Seventy-five years ago this July, mushroom clouds—billowing, towering, weirdly majestic in their terrible magnitude—filled the sky for the first time since the Hiroshima-Nagasaki bombings that had ended World War II the year previous. Operation Crossroads, the U.S. Navy’s July 1946 atomic-bomb tests at the Marshall Islands’ Bikini Atoll, inspired a new addition to the modern lexicon: The French fashion designer Louis Réard named his daring two-piece ladies’ bathing suit the “bikini” after the test that had just transpired. (Ironic it is how a name that instantly conjures carefree summer fun should have been spawned from a grimly serious trial of warfare capabilities.)
Ninety-five target ships filled Bikini Lagoon, and on 1 July 1946, bomb test “Able” saw the dropping of the atom bomb nicknamed “Gilda” (after the 1946 movie Gilda, starring “bombshell” Rita Hayworth), to be followed on 25 July with the dropping of “Helen of Bikini” in bomb test “Baker.”
To have been assigned to Operation Crossroads is to have been present for a profound and unforgettable scene at the dawn of the Cold War. Such a witness to history was Lieutenant (j.g.) Henry H. Brus Jr., U.S. Naval Reserve, who served as executive officer on board the auxiliary fleet tug USS ATO-180 in Joint Task Force One. Among his related mementoes, now in the collection of his son, Henry H. Brus III, one finds his Operation Crossroads participant card, his Joint Task Force One ID card, and, to top things off, a 10-cent token for Operation Crossroads’ exclusive “Coral Reef Tavern,” a lean-to that served as an ad hoc beach bar.

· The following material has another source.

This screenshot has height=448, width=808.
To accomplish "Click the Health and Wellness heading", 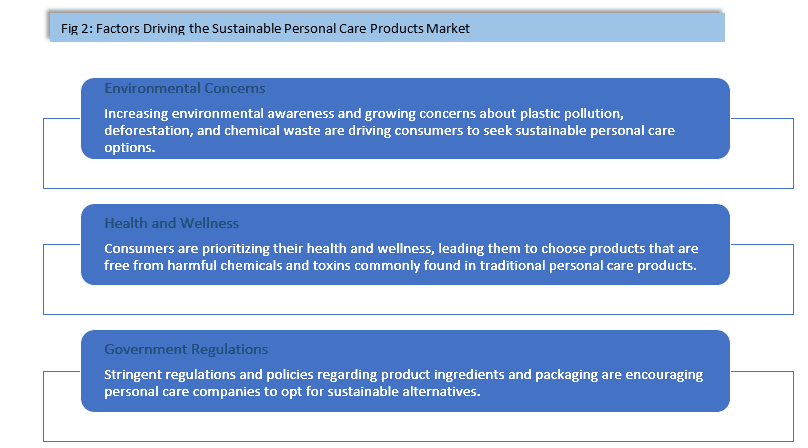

“I have been present at both of the tests here at Bikini,” Lieutenant Brus wrote home in a letter, “and I cannot write a description that will satisfy myself, nor have I seen any other account that would do justice to the scene. There was a burst of flame from the center of the array that shot out in all directions like a flash of lightning and was immediately replaced by smoke. From the center of this rose a vertical column like a massive pillar several thousand feet high. At what I estimated to be 3,000 feet it began to mushroom out into a billowy white cloud. This cloud had a slight peach tint and grew very rapidly.”
The lieutenant felt his words, or any words, failed to capture the cataclysmic spectacle. In grasping for language to describe how it felt standing at that “crossroads” of history, he was in good company. Robert J. Oppenheimer, the father of the atomic bomb, similarly overwhelmed by the ramifications of this new and perilous age, had scrapped coming up with words of his own and instead famously resorted to a line from Hindu scripture: “Now I am become Death—the destroyer of worlds.”